How Does the Twin Paradox Affect Aging?

[JulianM]

I don't understand the question, I'm afraid. Are you asking what happens to a long object that moves with the traveling twin outbound, but doesn't turn round? Nothing happens to it - as I explained above, all of this simultaneity stuff is one or other twin interpreting their sensor readings. If you want a completely consistent interpretation for the traveling twin at turnaround you need to use a non-inertial frame. My favourite is radar coordinates - see https://arxiv.org/abs/gr-qc/0104077

No, I was trying to clarify the point about the clocks going slower as the object moves away and then faster when it comes back.

Imagine that as it returns it passes the stay-at-home twin and the traveling twin is on a reasonably long object. At the point that it comes past Iwithout stopping) the front of the object is moving away from the stay-at-home and the reasr is coming towards him.
This would seem to result in a starnge situation, which I don't understand, of the clocks, on a presumably rigid object, appearing (or in actuality?) running at different speeds according to the stay-at-home (though presumably not for the traveller?)

The purpose of my question was to better understand post #45 which describes traveling away, changing direction and then coming back. I am not clear on whether just velocity, or direction causes this.

 

[bhobba]

But what do we mean when we say that the Frame-A clocks aren't synchronized in Frames B and C?

Frame A, B and C, - forget it.

We have two frames - some inertial frame the rocket takes off from and the rocket frame. We sync the clocks before the rocket takes off - for definiteness we use slow transport ie bring the rocket ship clock next to the inertial frame clock, sync them, then slow transport it to the rocket ship. They are now synced and in the same frame. So acceleration does not affect the clocks we will use atomic clocks. Now the rocket takes off. It's accelerated, so by the definition of an inertial frame as I previously explained is not inertial - since you can't use SR in non inertial frames you must do the analysis from the inertial frame. But you are then faced with the issue the rocket not being inertial how do you apply SR to it. Simple - you approximate the non inertial rocket by a series of constant velocities of short duration. You can use SR during those short durations since its going at constant velocity. Now to the actual analysis. You use world lines as the link I gave details. To get the time in each frame you simply integrate along the world line. In the accelerated world line in the rocket you have this dτ = √1-v^2 dt where dτ is the time change in the rocket clock and dt is the time change in the inertial frame clock (you can take the very small time change as the time increments you divide the acceleration into to apply SR). In the inertial frame dτ is the time change on its clock. You integrate both to get the change in time in each frame. dτ is prety easy in the inertial frame to get the difference τ. But in the rocket ship you have √1-v^2 in front of it which lies between 0 and 1. It can't always be 1 or no acceleration will occur. So when integrated you get a time difference less than the inertial frame ie less than τ.

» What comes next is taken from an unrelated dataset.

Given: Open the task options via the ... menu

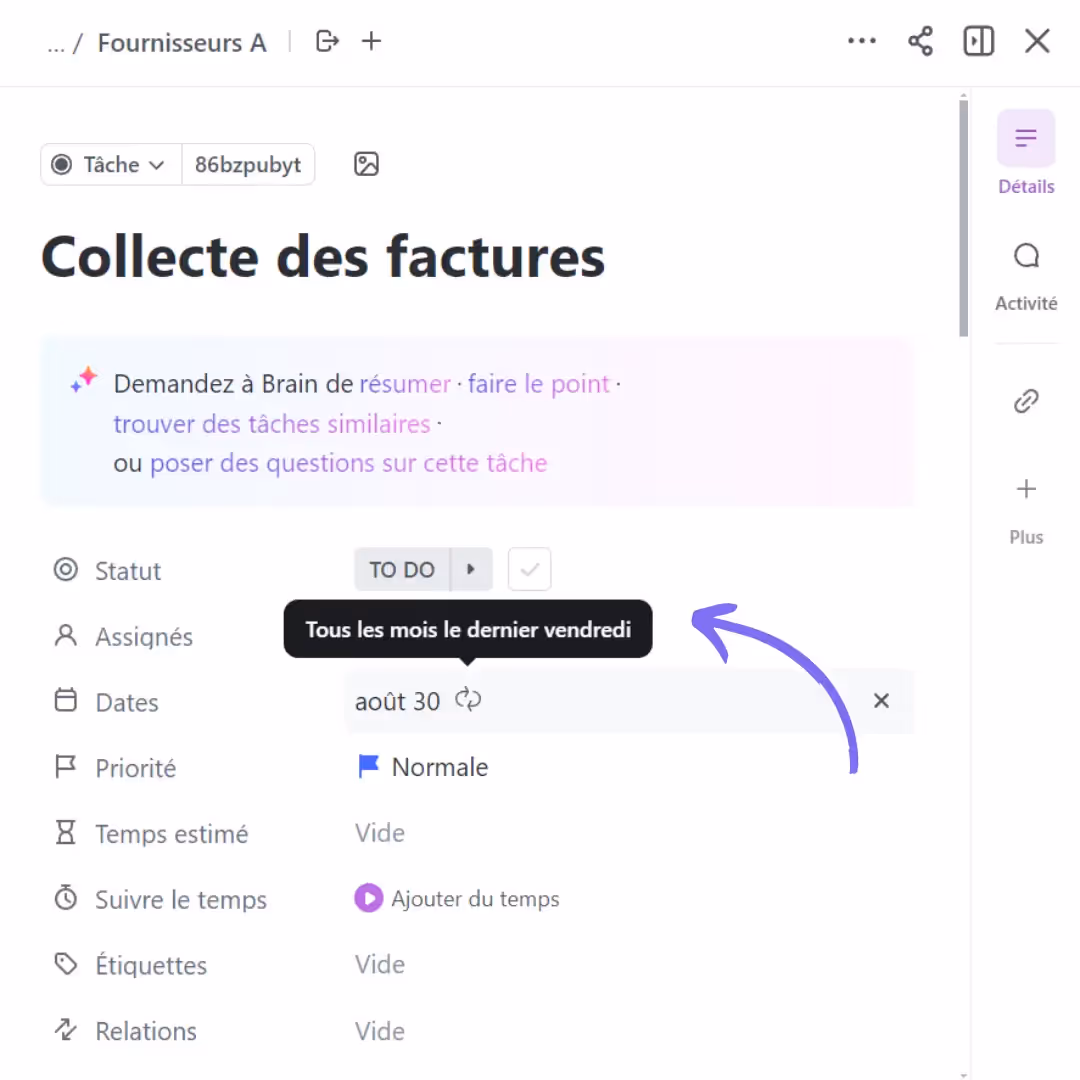Looking at the screenshot, I should tap(862, 41).
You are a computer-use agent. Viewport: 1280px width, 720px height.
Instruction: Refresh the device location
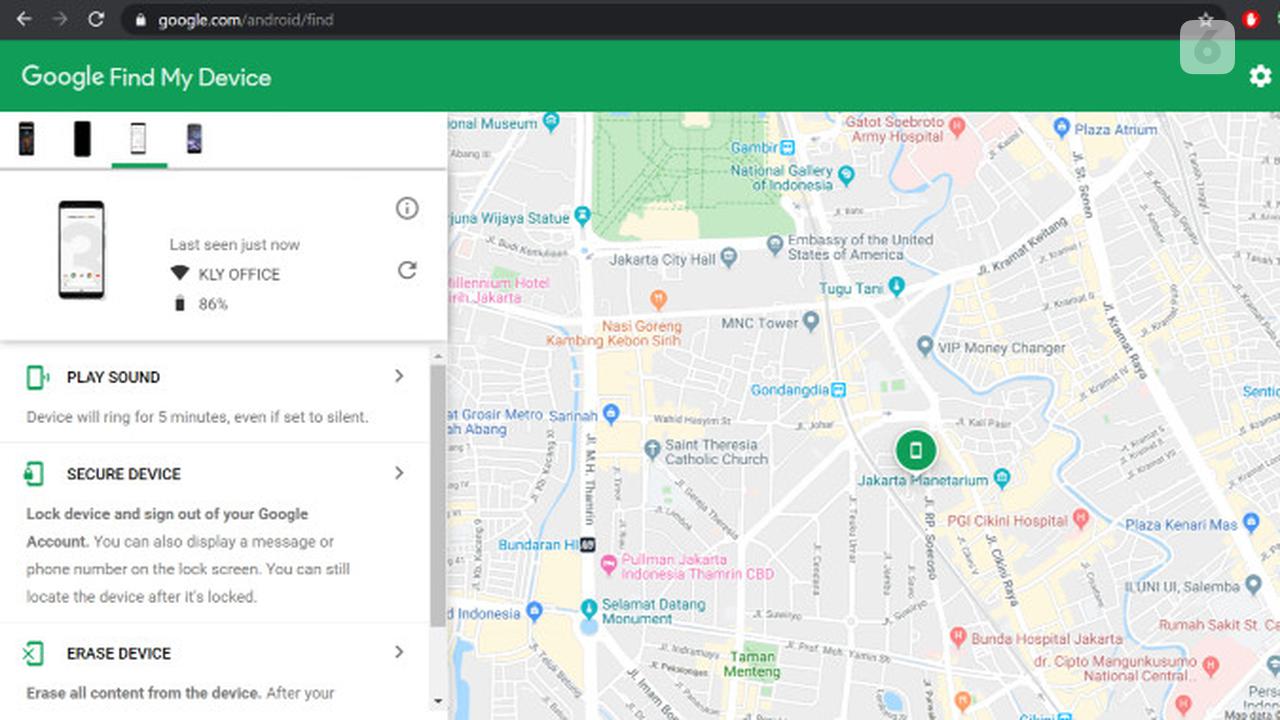407,270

Its not hard. Some here are way over complicating it.

Thanks
Bill

 

[Ibix]

No, I was trying to clarify the point about the clocks going slower as the object moves away and then faster when it comes back.

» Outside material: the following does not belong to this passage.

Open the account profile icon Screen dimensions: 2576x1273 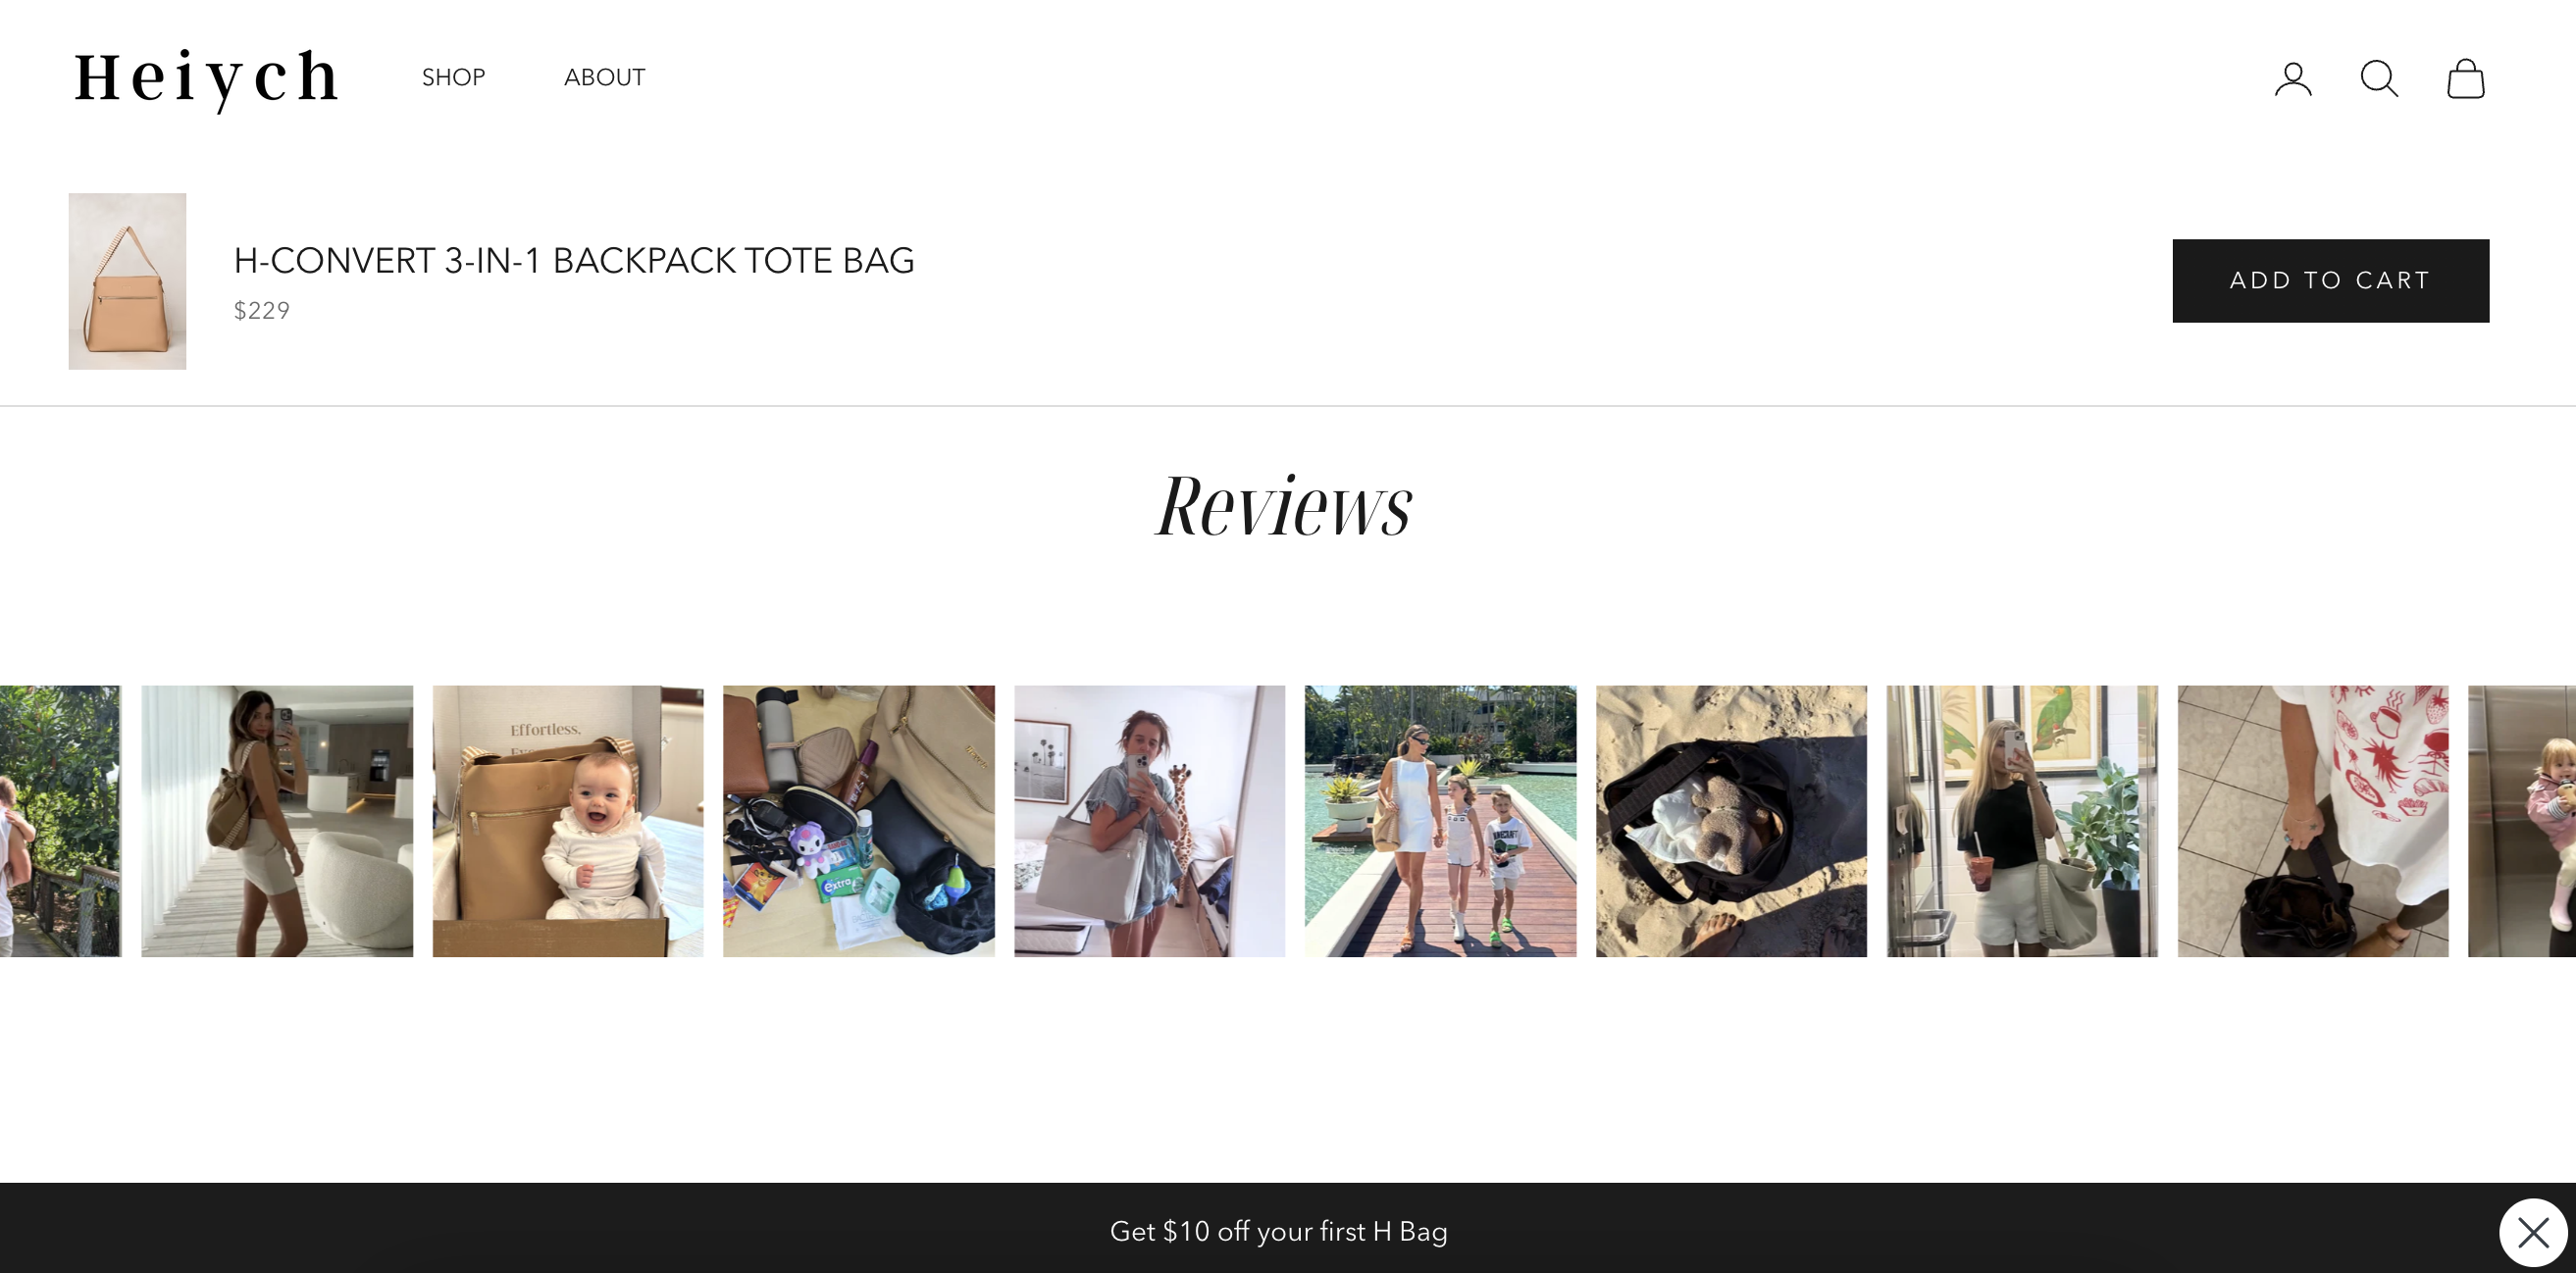tap(2293, 78)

Right. The clocks run at the same speed, which is not the same speed as the stay-at-home's clocks. However, they are not synchronised correctly according to the stay-at-home although they are according to the traveling twin. "Leading clocks lag" doesn’t mean that leading clocks run more slowly, just that they were set to a time earlier than clocks behind them, according to a frame where they are moving.

What you actually see depends on the Doppler shift. Clocks coming towards you appear to run fast because each successive tick happens closer to you, so there's less lag and the ticks arrive closer together. And the reverse when they move away. As Sienna pointed out, people do not use "see" consistently and sometimes mean what you actually see (Doppler shift) or how you interpret it (time dilation and a leading-clocks-lag simultaneity change).

 

[bhobba]

No, I was trying to clarify the point about the clocks going slower as the object moves away and then faster when it comes back.

During an infinitesimal time interval the rocket clock is always running either slower or the same rate. It can't run at the same rate for the entire journey otherwise it would not move at all - little alone accelerate. When you add up the infinitesimal rates in each frame (called integration) since at some instants during the journey the rate of the rocket clock is slower it must be less than the stay at home clock. See that v^2 in the equation I wrote - that means direction is irrelevant.

Again its not hard - you just need to look at it correctly.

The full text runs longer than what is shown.